The Dakota Boys yielded almost $1 million of gold in three seasons, and went on to star in their own spin-off show, “All That Glitters”, before appearing in “Gold Rush: White Water”. Their best yield was in season four of the main series, when they mined 280 ounces; Fred is now semi-retired, but Dustin is keeping the family business alive, with his talented crew members.
Fred Dodge is also an integral part of the show and considered one of the most successful cast members, although his gold yields aren’t tallied. As his help was of invaluable enormous use to the floundering Hoffman crew in seasons one and two, they didn’t hesitate to add him to their team full-time.
Fred left the Hoffman crew in season four, but returned in season five. He’s appeared sporadically in the show ever since ,and also has a busy work schedule when not filming; other crews he has helped include the Lewis crew in season 11. In 2021, the enigmatic miner – who has no social medi,a and rarely gives interviews – hosted “Freddy Dodge’s Mine Rescue”, a six-episode special. Although the show wasn’t renewed for a second season, fans hope to see Fred in the newest season of “Gold Rush”.
The Truth about “Gold Rush”
“Gold Rush” is a show brimming with competitive and larger-than-life characters, who work in a highly stressful environment. For this reason, it’s not unusual to see miners engage in screaming matches from time to time; naturally, this has led to fans questioning if the series contains scripted elements.
According to reputable sources, Discovery pays its miners depending on how much time they spend in front of the camera. Instead of filming everything, the film crew sets up shots whenever and wherever they feel is best, meaning that some miners act out to get more screentime. In one particularly memorable episode, a verbal argument between Todd Hoffman and one of his crew members turned so ugly that others had to intervene. Although some viewers gave Todd the benefit of the doubt, saying that he was under a lot of pressure, others wondered if he didn’t deliberately stage the argument.
“Gold Rush” isn’t exactly kind to wildlife either. The show’s crew reportedly destroyed a salmon habitat, after driving a 50-ton piece of mining equipment through it; although salmon habitats are protected, the crew claimed that they were allowed to drive their machinery across streams and rivers. On another occasion, a bear wandered too close to the miners, and was tracked down and killed by Mike Halstead, who was strongly criticized for his actions, as the bear was retreating.
Like Dustin Otteson and Dustin Hurst, Mike is just one of many miners who vanished from one episode to another, and was never mentioned again; this can be somewhat confusing and frustrating for viewers, especially as no explanation is given. After six seasons, Dave Turin also disappeared from “Gold Rush”, although in his case it was due to a brawl between himself and another miner.

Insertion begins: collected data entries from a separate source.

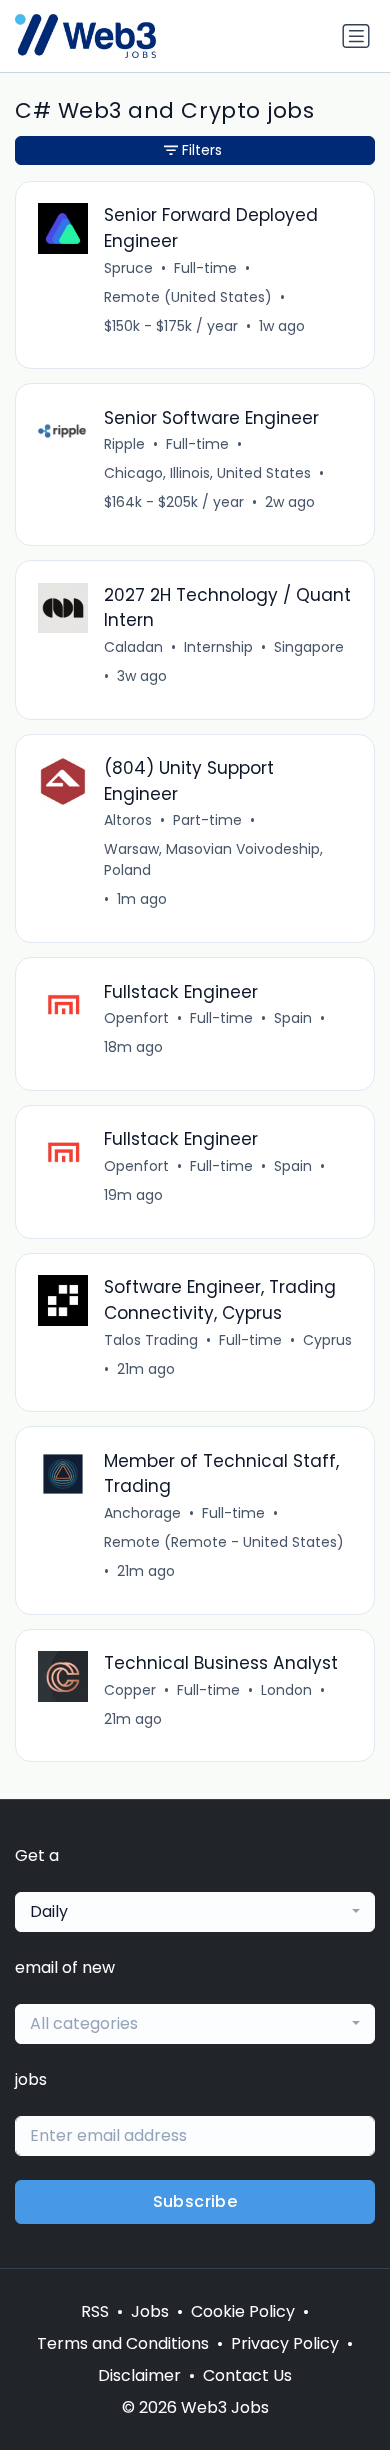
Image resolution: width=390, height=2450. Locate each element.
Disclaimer (139, 2375)
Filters (202, 150)
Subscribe (195, 2201)
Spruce (128, 268)
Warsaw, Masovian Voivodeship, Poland (213, 859)
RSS (95, 2311)
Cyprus (327, 1340)
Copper (130, 1690)
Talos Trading (151, 1340)
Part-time (207, 820)
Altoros (128, 820)
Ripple (124, 444)
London (286, 1690)
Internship (218, 647)
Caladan (133, 647)
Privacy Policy (285, 2343)
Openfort (136, 1018)
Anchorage (142, 1513)
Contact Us (247, 2375)
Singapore (309, 647)
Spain (293, 1018)
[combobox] (195, 1912)
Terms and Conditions (123, 2343)
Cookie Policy (243, 2311)
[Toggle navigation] (356, 36)
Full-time (205, 268)
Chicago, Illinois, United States (207, 473)
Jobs (150, 2311)
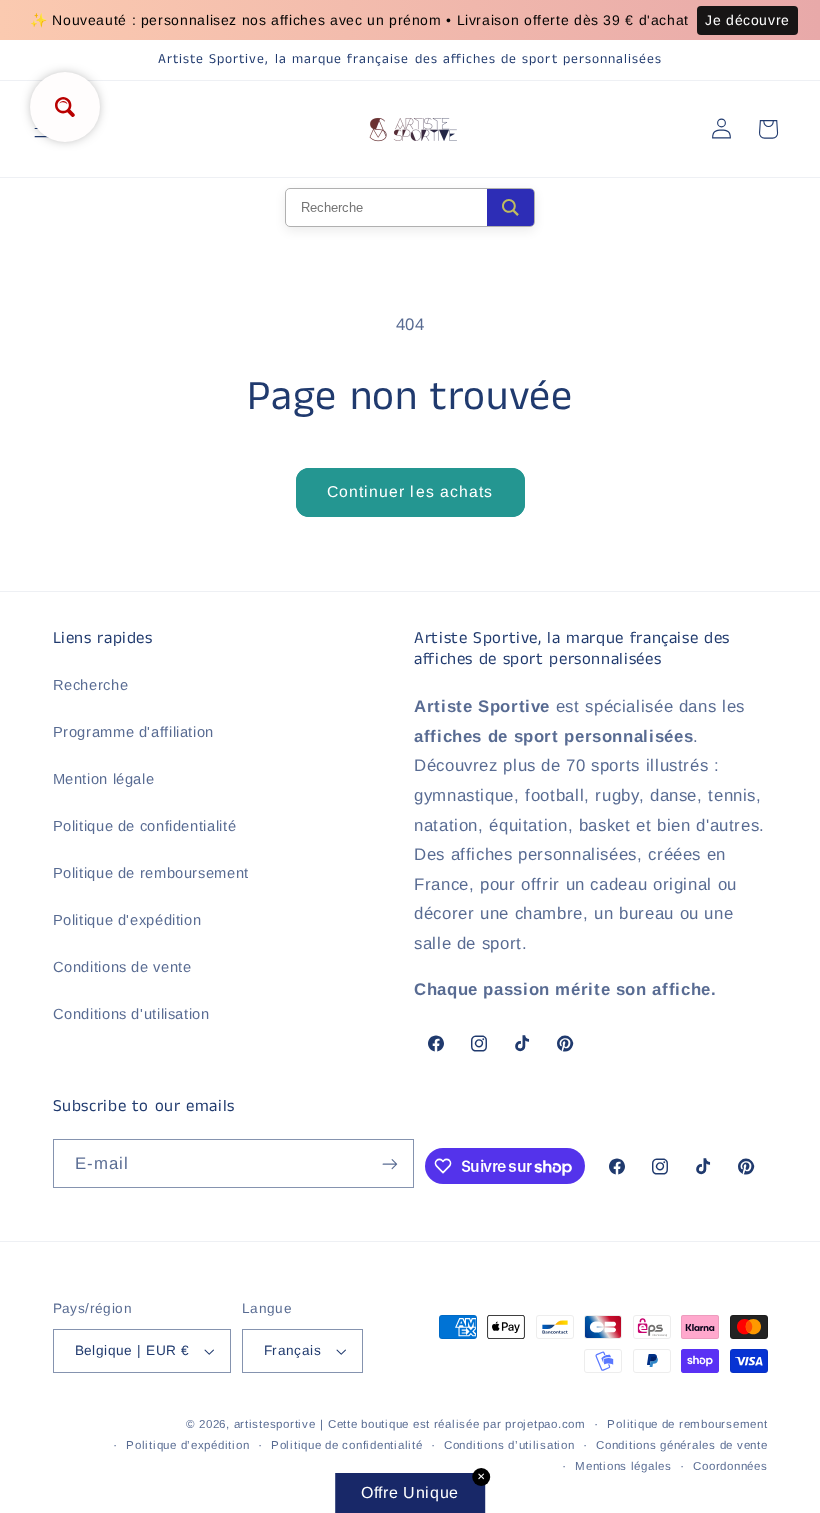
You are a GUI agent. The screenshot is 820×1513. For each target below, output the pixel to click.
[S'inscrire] (390, 1163)
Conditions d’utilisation (509, 1445)
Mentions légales (623, 1466)
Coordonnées (730, 1466)
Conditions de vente (122, 967)
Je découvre (747, 20)
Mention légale (104, 779)
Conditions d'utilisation (131, 1014)
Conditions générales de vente (681, 1445)
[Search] (510, 207)
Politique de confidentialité (145, 826)
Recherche (91, 685)
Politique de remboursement (151, 873)
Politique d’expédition (187, 1445)
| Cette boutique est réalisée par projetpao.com (453, 1424)
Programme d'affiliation (134, 732)
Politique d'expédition (127, 920)
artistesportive (275, 1424)
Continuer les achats (410, 491)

As is the case with the best reality shows, certain cast members are carefully edited and portrayed as bad guys, to make things more interesting. For example, former cast member Jimmy Dorsey sensationally claimed that he was deliberately painted in a negative light and that the show’s production team wanted to create a character, instead of show the world who he really was. Jimmy took things one step further by claiming that the show was largely scripted, with many of the events – including his leaving – being planned out in advance.

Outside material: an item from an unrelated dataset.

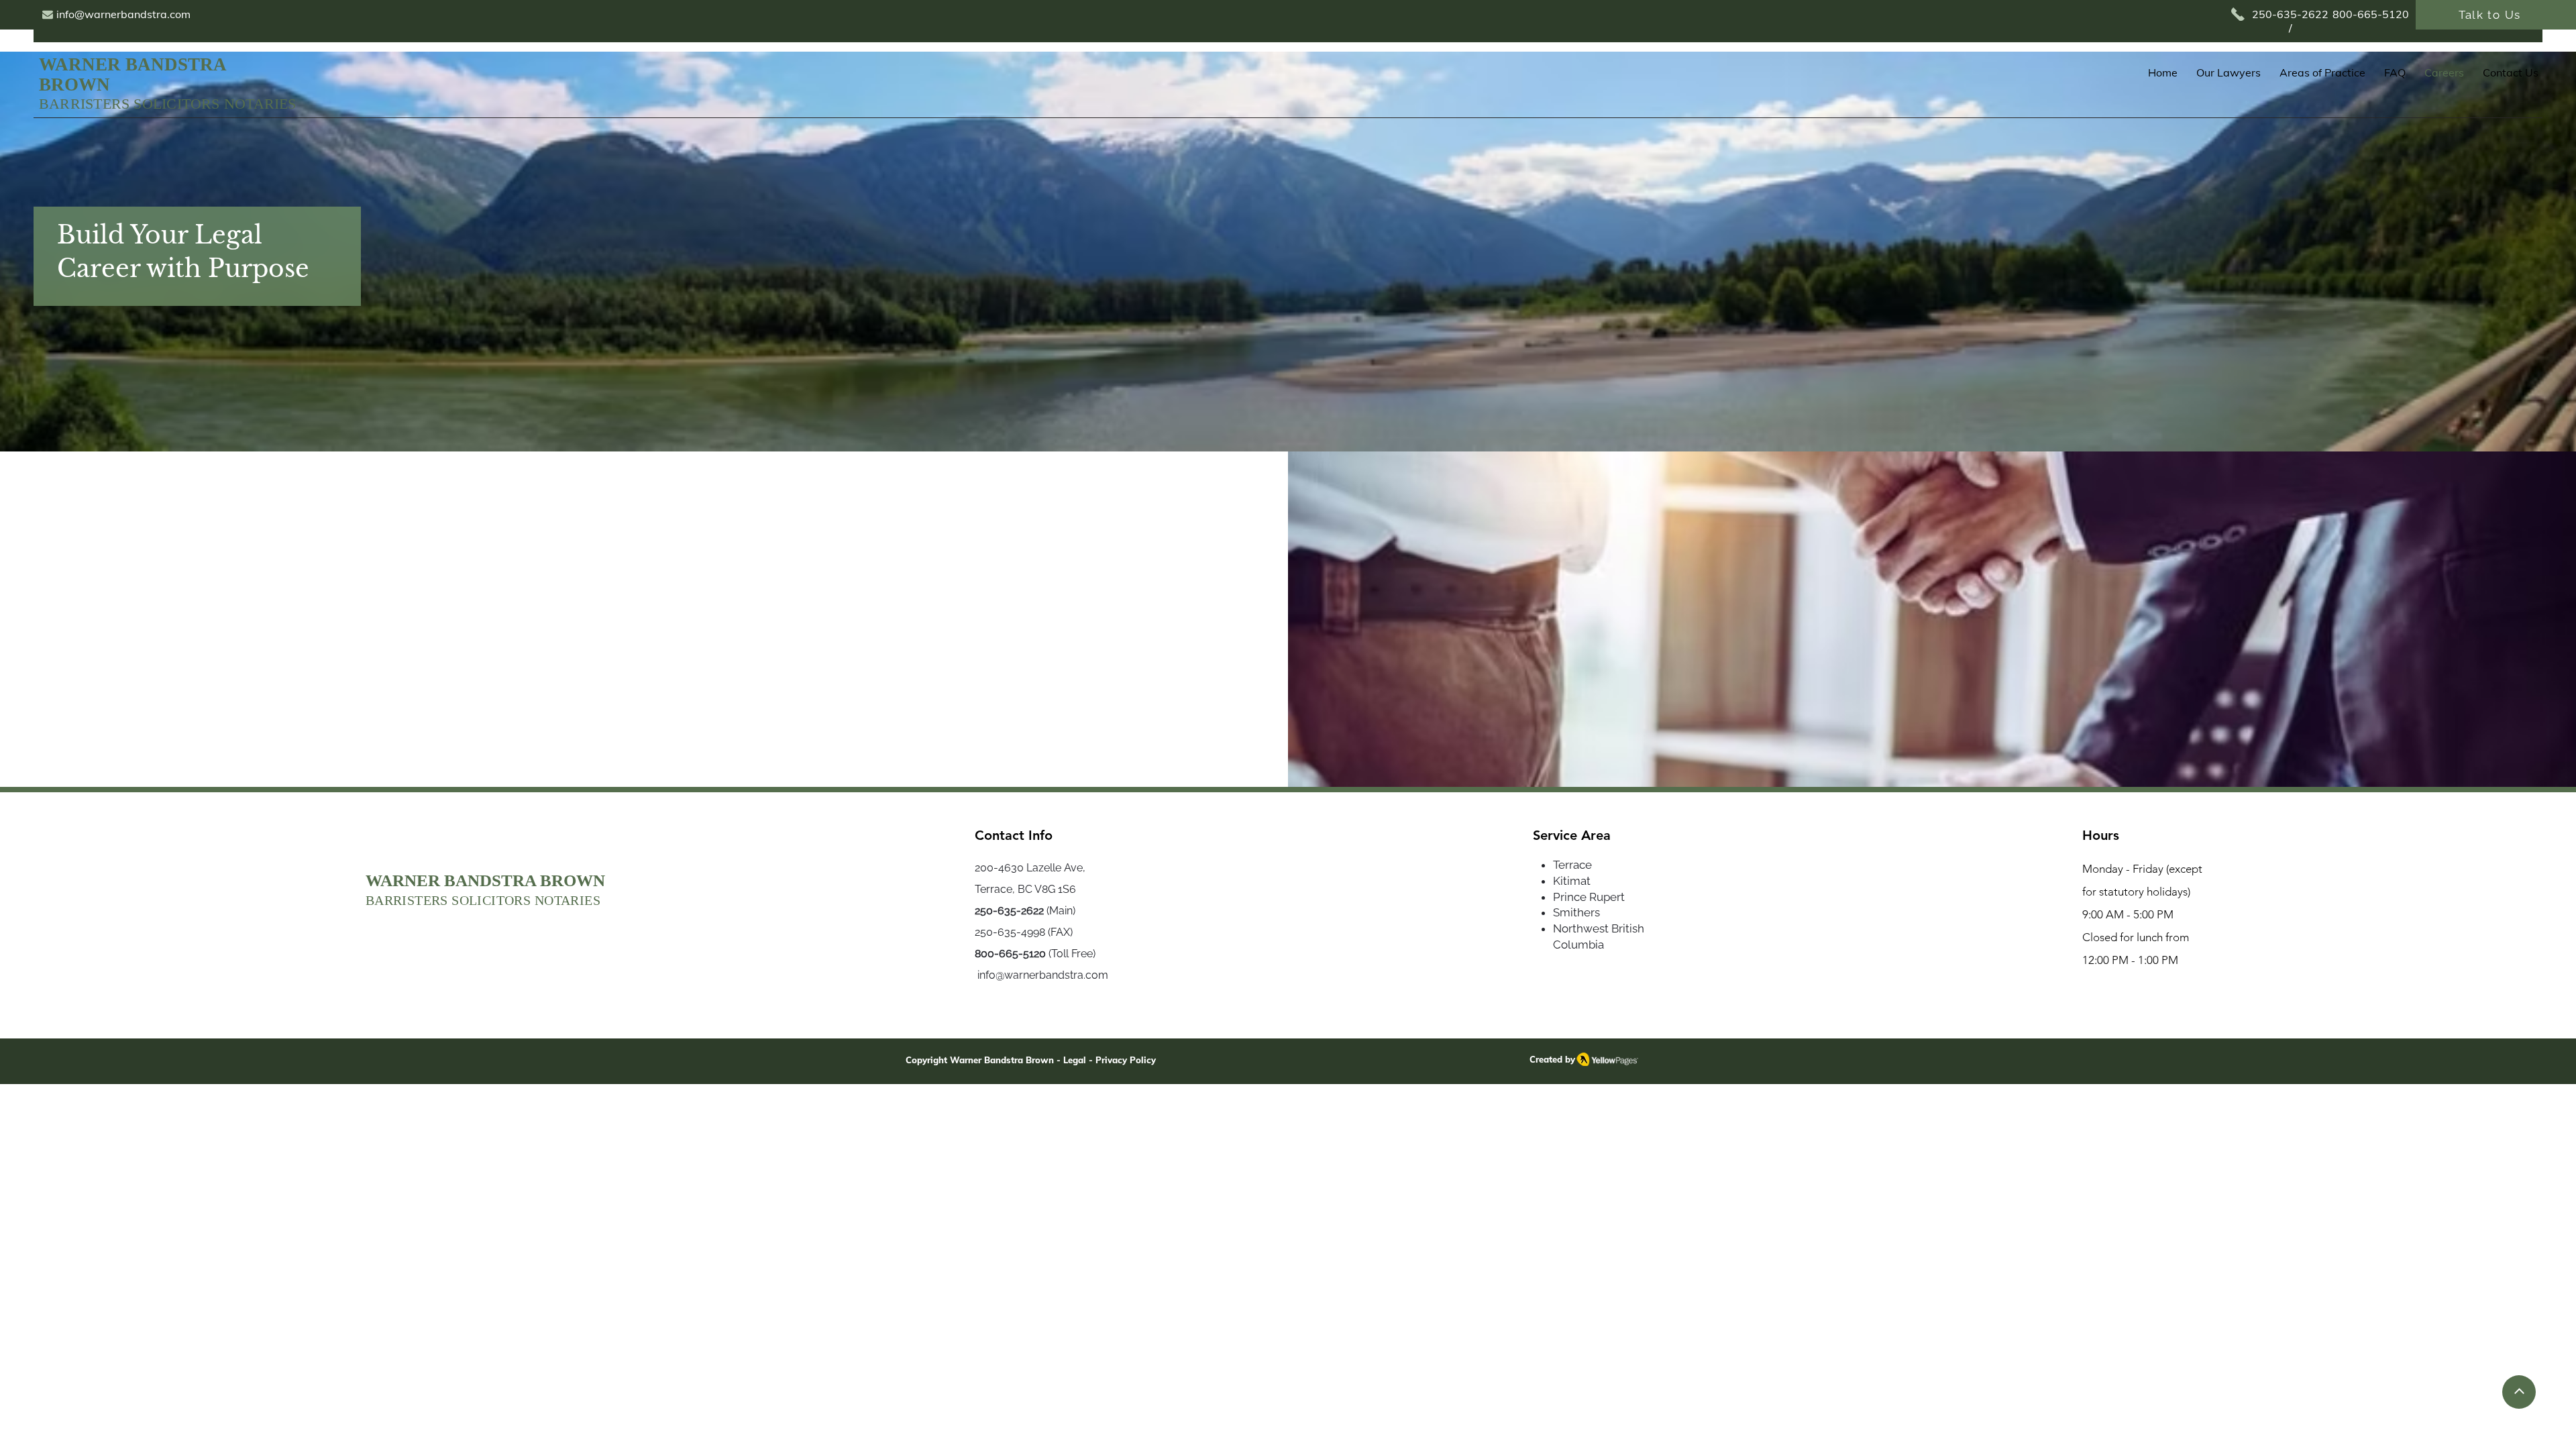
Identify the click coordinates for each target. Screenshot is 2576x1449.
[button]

Mining communities have also sued the producers and cast members of “Gold Rush” many times. After the 2017 season, some disgruntled residents of South Park, Colorado, filed a lawsuit to prevent the Hoffman crew from returning to their claim in 2018. Although most of the complaints were noise-related, other small communities have alleged that the show’s cast members were mining in residential land.
Whatever the truth is, “Gold Rush” is still one of Discovery’s most popular shows. Season 13 has been airing on the network since October 2022, and has so far received positive reviews.